Message ID | 20180506132500.16888-1-erik.stromdahl@gmail.com (mailing list archive) |
---|---|
State | New, archived |
Headers | show |
Erik Stromdahl <erik.stromdahl@gmail.com> wrote: > ath10k_mac_tx_push_txq returns either a postive integer (length) on > success or a negative error code on error. > > The "if (ret) break;" statement will thus always break out of the loop > immediately after ath10k_mac_tx_push_txq has returned (making the loop > pointless). > > A side effect of this fix is that we will iterate the queue until > ath10k_mac_tx_push_txq returns -ENOENT. This will make sure the queue is > not added back to ar->txqs when it is empty. This could potentially > improve performance somewhat (I have seen a small improvement with SDIO > devices). > > Signed-off-by: Erik Stromdahl <erik.stromdahl@gmail.com> > Signed-off-by: Kalle Valo <kvalo@codeaurora.org> Patch applied to ath-next branch of ath.git, thanks. e3148cc5fecf ath10k: fix return value check in wake_tx_q op
Hi Erik, We have met performance issue on our two-core system after applying your patch. In WDS mode, we found that the peak throughput in TCP-DL and UDP-DL dropped more than 10% compared with previous one. And in some cases, though throughput stays the same, one CPU usage rises about 20% which leads to 10% in total CPU usage. With your change, I think driver will try its best to push as many packets as it can. During this time, the driver's queue lock will be held for too much time in one CPU and as a result, the other CPU will be blocked if it wants to acquired the same lock. Working in this way seems not efficiency. So I think it is better to revert the change till we come up with a new solution. >> Subject: [PATCH] ath10k: fix return value check in wake_tx_q op >> >> ath10k_mac_tx_push_txq returns either a postive integer (length) on >> success >> or a negative error code on error. >> >> The "if (ret) break;" statement will thus always break out of the >> loop >> immediately after ath10k_mac_tx_push_txq has returned (making the >> loop >> pointless). >> >> A side effect of this fix is that we will iterate the queue until >> ath10k_mac_tx_push_txq returns -ENOENT. This will make sure the queue >> is >> not added back to ar->txqs when it is empty.

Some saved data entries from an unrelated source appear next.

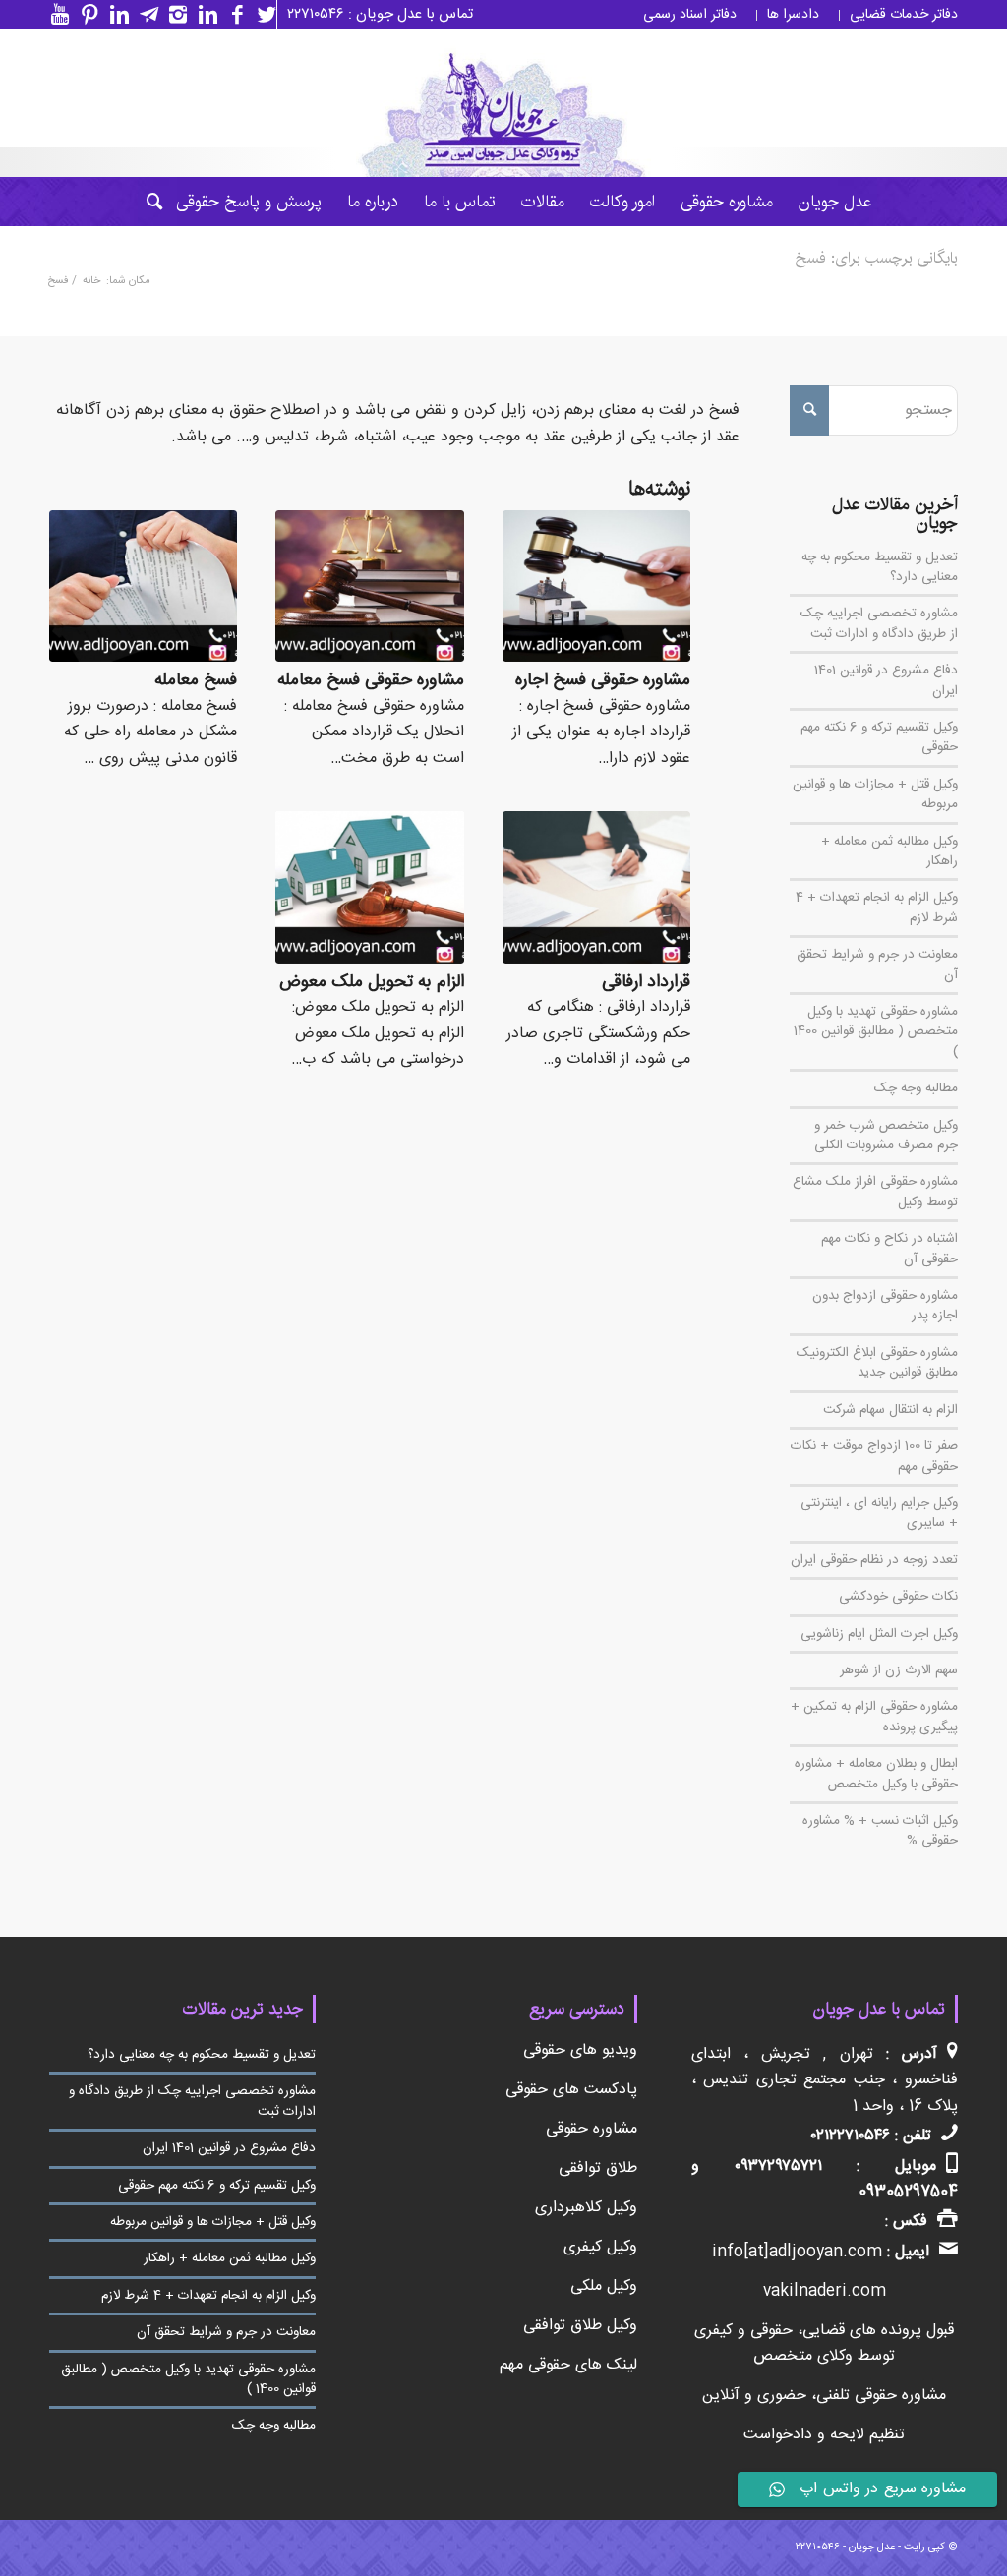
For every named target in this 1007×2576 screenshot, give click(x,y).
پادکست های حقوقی (571, 2090)
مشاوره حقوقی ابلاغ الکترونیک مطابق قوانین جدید (877, 1362)
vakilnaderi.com (824, 2291)
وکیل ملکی (603, 2286)
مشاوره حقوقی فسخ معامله (370, 681)
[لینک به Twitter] (261, 14)
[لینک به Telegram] (143, 14)
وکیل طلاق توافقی (580, 2326)
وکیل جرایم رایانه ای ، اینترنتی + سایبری (879, 1513)
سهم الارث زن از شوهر (899, 1670)
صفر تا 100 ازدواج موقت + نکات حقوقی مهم (874, 1456)
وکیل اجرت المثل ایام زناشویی (879, 1634)
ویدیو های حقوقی (580, 2050)
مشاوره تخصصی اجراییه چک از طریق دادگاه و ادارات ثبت (879, 623)
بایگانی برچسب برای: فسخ (876, 258)
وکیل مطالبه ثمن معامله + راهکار (889, 851)
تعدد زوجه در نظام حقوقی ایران (874, 1560)
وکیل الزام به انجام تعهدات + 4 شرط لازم (877, 907)
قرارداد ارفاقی (646, 982)
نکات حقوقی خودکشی (898, 1597)
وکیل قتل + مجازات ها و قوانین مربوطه (875, 794)
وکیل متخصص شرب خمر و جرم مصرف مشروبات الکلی (886, 1135)
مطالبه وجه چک (916, 1088)
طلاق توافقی (598, 2168)
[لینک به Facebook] (232, 14)
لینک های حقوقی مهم (568, 2365)
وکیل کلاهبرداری (586, 2208)
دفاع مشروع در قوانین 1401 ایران (886, 680)
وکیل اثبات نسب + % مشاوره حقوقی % (880, 1830)
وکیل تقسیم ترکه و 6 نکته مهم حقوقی (879, 737)
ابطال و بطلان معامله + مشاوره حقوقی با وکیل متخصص (876, 1773)
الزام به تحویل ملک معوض (371, 982)
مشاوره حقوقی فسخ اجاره (602, 681)
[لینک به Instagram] (173, 14)
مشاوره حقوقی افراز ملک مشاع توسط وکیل (875, 1191)
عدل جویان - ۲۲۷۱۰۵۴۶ (845, 2547)
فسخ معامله (195, 681)
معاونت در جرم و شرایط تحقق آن (877, 964)
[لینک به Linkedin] (202, 14)
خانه (91, 281)
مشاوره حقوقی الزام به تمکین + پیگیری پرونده (874, 1716)
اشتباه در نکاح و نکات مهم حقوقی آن (889, 1248)
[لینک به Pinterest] (84, 14)
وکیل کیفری (600, 2247)
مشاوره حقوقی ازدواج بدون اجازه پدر (885, 1305)
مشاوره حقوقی (591, 2129)
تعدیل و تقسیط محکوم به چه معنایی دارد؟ (879, 567)
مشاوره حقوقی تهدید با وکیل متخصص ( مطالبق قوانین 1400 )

This could potentially >> improve >> performance somewhat (I have seen a small improvement with SDIO >> devices). >> >> Signed-off-by: Erik Stromdahl <erik.stromdahl@gmail.com> >> --- >> drivers/net/wireless/ath/ath10k/mac.c | 2 +- >> 1 file changed, 1 insertion(+), 1 deletion(-) >> >> diff --git a/drivers/net/wireless/ath/ath10k/mac.c >> b/drivers/net/wireless/ath/ath10k/mac.c >> index 3d7119ad7c7a..487a7a7380fd 100644 >> --- a/drivers/net/wireless/ath/ath10k/mac.c >> +++ b/drivers/net/wireless/ath/ath10k/mac.c >> @@ -4290,7 +4290,7 @@ static void ath10k_mac_op_wake_tx_queue(struct >> ieee80211_hw *hw, >> >> while (ath10k_mac_tx_can_push(hw, f_txq) && max--) { >> ret = ath10k_mac_tx_push_txq(hw, f_txq); >> - if (ret) >> + if (ret < 0) >> break; >> } >> if (ret != -ENOENT) >> -- >> 2.17.0
(please don't top post) yiboz <yiboz@codeaurora.org> writes: > We have met performance issue on our two-core system after applying > your patch. In WDS mode, we found that the peak throughput in TCP-DL > and UDP-DL dropped more than 10% compared with previous one. And in > some cases, though throughput stays the same, one CPU usage rises > about 20% which leads to 10% in total CPU usage. With your change, I > think driver will try its best to push as many packets as it can. > During this time, the driver's queue lock will be held for too much > time in one CPU and as a result, the other CPU will be blocked if it > wants to acquired the same lock. Working in this way seems not > efficiency. > > So I think it is better to revert the change till we come up with a > new solution. I don't think reverting is a clear option at this stage because that again creates problems for SDIO. IIRC without this patch SDIO was sending one packet a time (or something like that, can't remember all the details right now). Why does this happen only WDS mode? Did you test other modes, like AP or client mode?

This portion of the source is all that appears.